▶ _Work instructions_: In the account of the first Kentucky Tour de Stench, how many miles and counties did the convoy cover?

▶ _Document section_:
++++++++++++++++++++

Tour de StenchEditor's Note: Kentucky organizer Aloma Dew had heard of the "Tours de Sprawl" being hosted by the Sierra Club's Challenge to Sprawl Campaign, in which decision-makers and media were taken by van to see examples of good and bad growth. She now hosts an annual "Tour de Stench," in which people are taken in vans to see...well, she takes thorough notes, so we'll let her tell the story of the first tour, in 2000.

The Cumberland Chapter's first Kentucky Tour de Stench was a success! It was a clear day with a high of 80 and a moderate breeze. The wind kept down flies and the wind direction mitigated the odors, but we still got some good whiffs of chicken manure!

We had 35 participants, including reporters, local decision-makers and people who work on fighting chicken CAFOs - concentrated animal feeding operations. We moved in a convoy of two vans and several cars and covered 200 miles and three counties.

Stop #1: The tour began with a gathering and speeches at the Riverfront Park on the Green River in Calhoun. This is the river that drains the largest watershed in Kentucky.

Stop #2: We traveled to New Salem Primitive Baptist Cemetery, which overlooks 25 chicken houses and Bernadine Edwards' house. Down at Bernadine's neat frame house, there were protest signs in the front yard and two rubber chickens hanging from a tree. This was an excellent photo-op for the media, especially with Bernadine's granddaughter sitting in the swing with chicken houses behind her.

We drove by various Tyson Foods facilities - hatchery, processing plant, rendering plant, freezer facility and grain storage. We saw stockpiles of manure and gagged at the odor, which was bad enough to justify the name of the tour.

Stop #3: Next was the home of Norma Caine, surrounded by 24 Tyson houses and numerous piles of manure and litter. Norma lives in a floodplain and has problems with odor, mice, flies, rats - and her family's health.

Stop #4: It was time for lunch in the shade on the lawn at Emsberry Methodist Church. The Sierra Club provided chips, fruit, granola bars/Rice Krispy Treats and soft drinks. Volunteers pitched in to make sandwiches. (Note to self: Next time plan more potty stops. This was the only one, and it meant we also had to impose on victims whose homes we visited.)

Stop #5: Next we visited Faye Lear's home, where a 14-foot-deep lake has only four feet left in it due to being filled in with sediment from construction of a brooder facility built behind her home. She had pictures of her house and car covered with flies. She said the flies and rodents are so bad, the odor permeates everything inside her home and her family can hardly be outside.

++++++++++++++++++++

▶ _Available data_:
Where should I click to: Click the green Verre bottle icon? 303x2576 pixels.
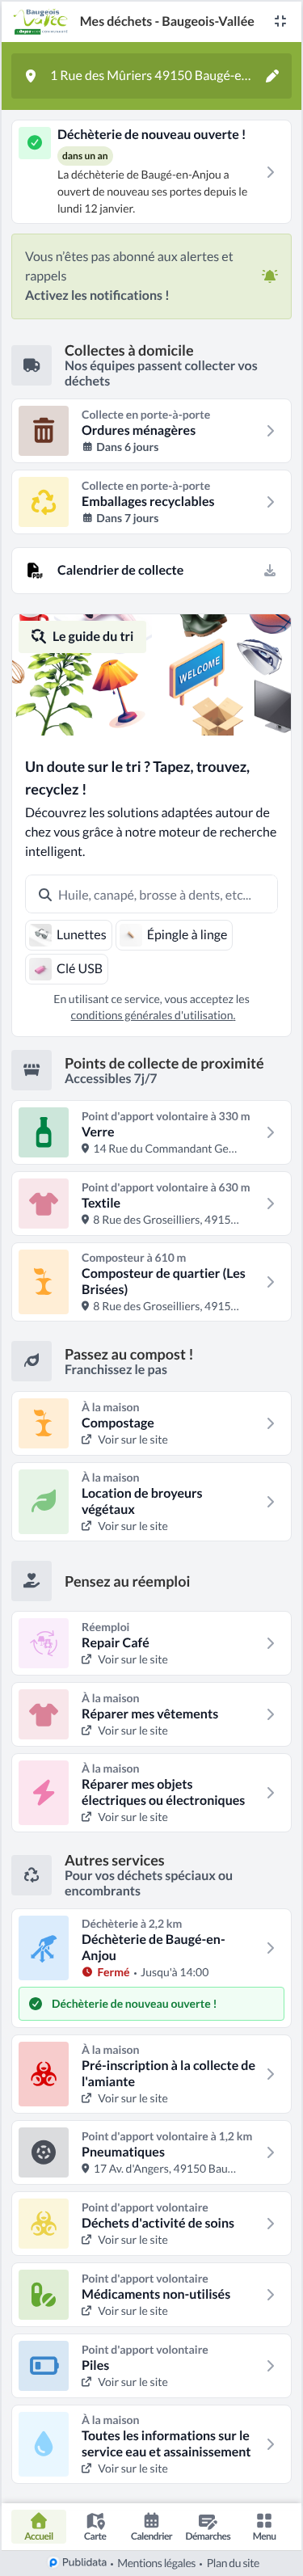pos(44,1132)
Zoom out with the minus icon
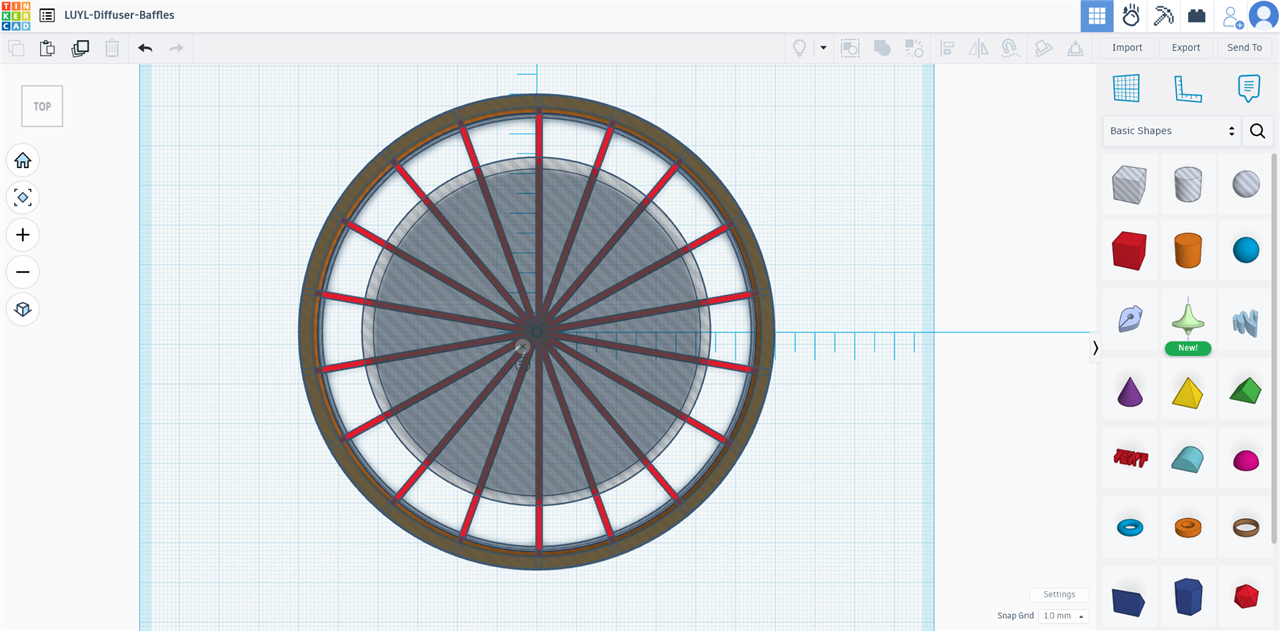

++++++++++++++++++++

▶ _Answer below_: It covered 200 miles and three counties.